BACKGROUND: Vagal cardiac function plays an important role in cardiovascular homeostasis. The purpose of this study was to investigate the association between vagal cardiac function and changes in blood pressure induced by phenylephrine and by thigh cuff deflation after low-dose atropine (LDA)(2µg/kg) administration.
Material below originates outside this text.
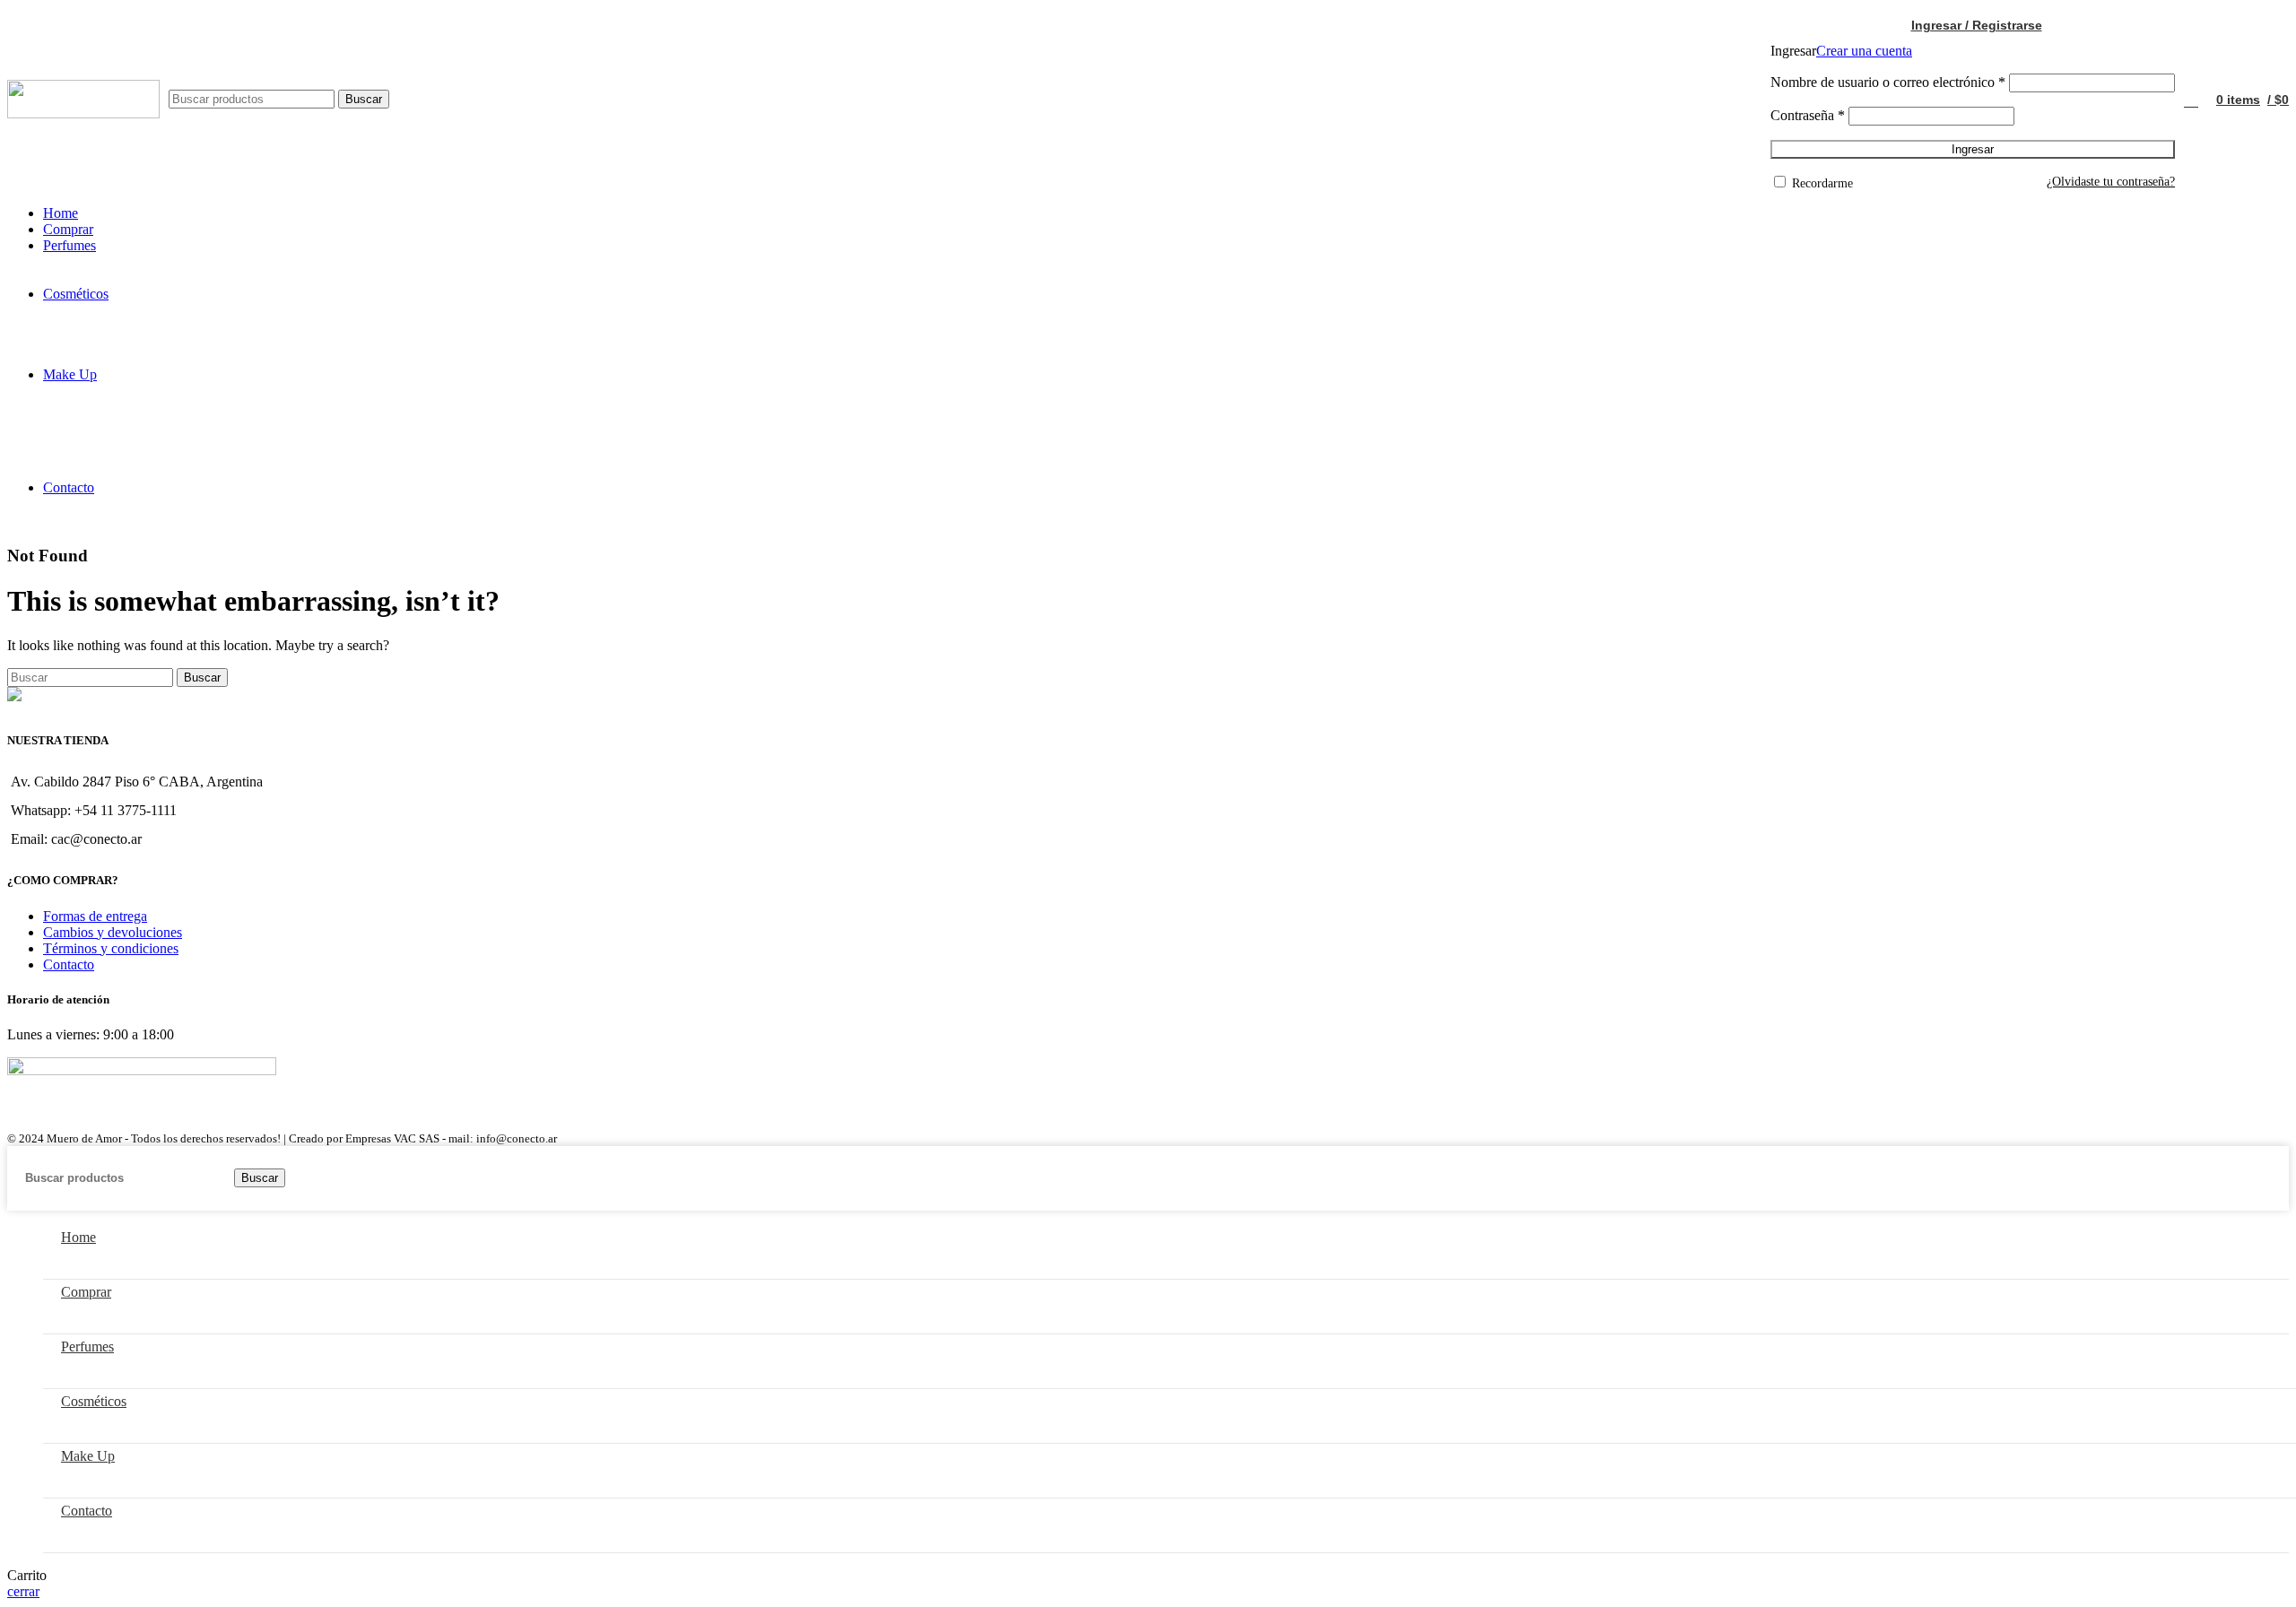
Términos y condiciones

METHODS: Beat-to-beat changes in R-R intervals (RRI) and systolic blood pressures (SBP) were measured in 33 healthy volunteers during spontaneous and controlled (15 min-1) breathing before and after LDA administration. The RMSSD (root mean square of successive differences of RRI), pNN50 (proportion of successive RRI > 50 ms in relation to the total RRI), standard deviation 1 (SD1) from Poincare plots, power spectral densities of heart rate variability (HRV) and SBP variability, and spontaneous baroreflex sensitivity (BRS) by transfer function analysis were assessed. Acute hypertension was induced by phenylephrine (2 µg/kg), whereas acute hypotension was induced by thigh cuff deflation.
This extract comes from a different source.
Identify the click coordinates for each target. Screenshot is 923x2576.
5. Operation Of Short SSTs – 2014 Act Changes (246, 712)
RESULTS: RMSSD, pNN50, SD1 of Poincare plots, and the high frequency (HF) power of HRV increased after LDA administration as did spontaneous BRS. Moreover, acute hypertension induced by phenylephrine was significantly attenuated (15.9 ± 1.9 to 10.8 ± 3.1 mmHg, P = 0.004) after LDA administration. However, acute hypotension induced by thigh cuff deflation was not significantly changed (13.4 ± 3.9 to 11.9 ± 4.2 mmHg, P = 0.62) after LDA administration. Changes in SBP during acute hypertension induced by phenylephrine were significantly correlated with changes in the HF power of HRV (r = -0.60, P < 0.001).
CONCLUSIONS: Increasing vagal cardiac function induced by LDA attenuated increased SBP during acute hypertension induced by phenylephrine, but not decreased SBP during acute hypotension induced by thigh cuff deflation in healthy awake subjects.